Matches in Rainbow Six Siege are readable, pleasingly short and typically tense, so there's every chance it could flourish in that arena. For players without professional aspirations, however, some of the compromises made throughout Rainbow Six Siege can be painful. The lack of consideration for the solo player goes beyond the omission of a campaign (there is a suite of 'Situations', effectively a tutorial that can be seen off in an hour) and filters throughout into a game that can feel outwardly hostile towards anyone without a decent squad by their side.

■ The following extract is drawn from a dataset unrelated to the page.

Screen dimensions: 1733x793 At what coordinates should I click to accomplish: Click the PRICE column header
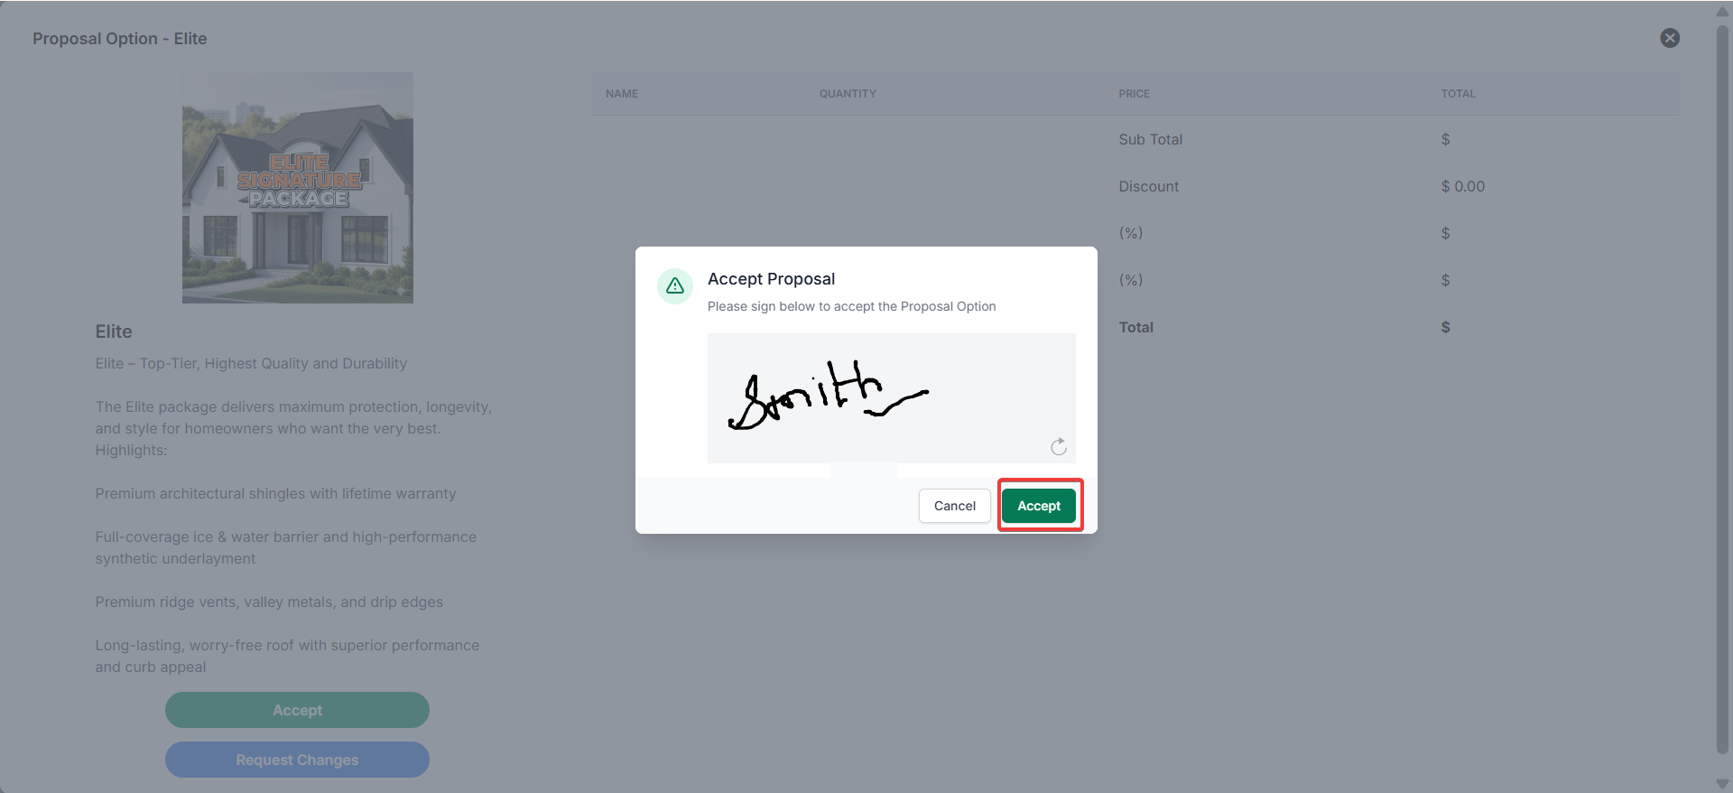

In Terrorist Hunt, a PvE mode that has a squad working through objectives in which the enemy is hordes of AI, it's less of a problem. There's the same tension and drama that defines the core multiplayer mode, even if it's been slightly diluted - the maps aren't as fine a fit here as they are in multiplayer, while the enemy types can feel flat and uninspired. They're strangely lifeless thugs you're up against, limp hoodies sitting over their faceless white masks, and the introduction of bombers who rush players before detonating themselves feels clumsy and cheap.

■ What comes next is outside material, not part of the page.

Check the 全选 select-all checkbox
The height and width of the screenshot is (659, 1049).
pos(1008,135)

Playing Siege online without a fully functioning squad can be an exercise in torture, too. On PC there's a more talkative, friendly crowd, but on console there's too often an awkward silence that leads to conflicting tactics and frustrating teamkills. Playing with friends or lucking into a more co-operative group is one answer, but it's a shame to not see more tools in place to encourage and facilitate communication between strangers.
Elsewhere, there's the awkward creep of micro-transactions in an all-too-prominent storefront on Rainbow Six Siege's title page. They're relatively tasteful in implementation, limited to cosmetic items such as weapon skins, though it's still possible to buy an XP boost to help you unlock each character at a faster rate. Do they impose themselves on the player? Not really, and Rainbow Six Siege is generous enough in what it doles out that it's possible to unlock characters and weapon augments quickly. Should they be in a full-priced game? That's more questionable.
As is the wisdom in releasing a full-priced game that's effectively a single multiplayer mode offered in a slim variety of flavours. Rainbow Six Siege is happy to look to the wider world of eSports, yet unlike its inspiration it neglects to lower the price of entry, which is an odd decision: Ubisoft seems torn between a typical big-budget release and a more focussed multiplayer shooter, and the rift often shows.
But what a multiplayer mode it is. If you're able to pull together a squad of friends, and able to make the plans necessary to see this at its best, there's nothing quite like it. Measured, tactical and frequently surprising, Rainbow Six Siege is one of the best multiplayer experiences of the year - but it comes at a cost.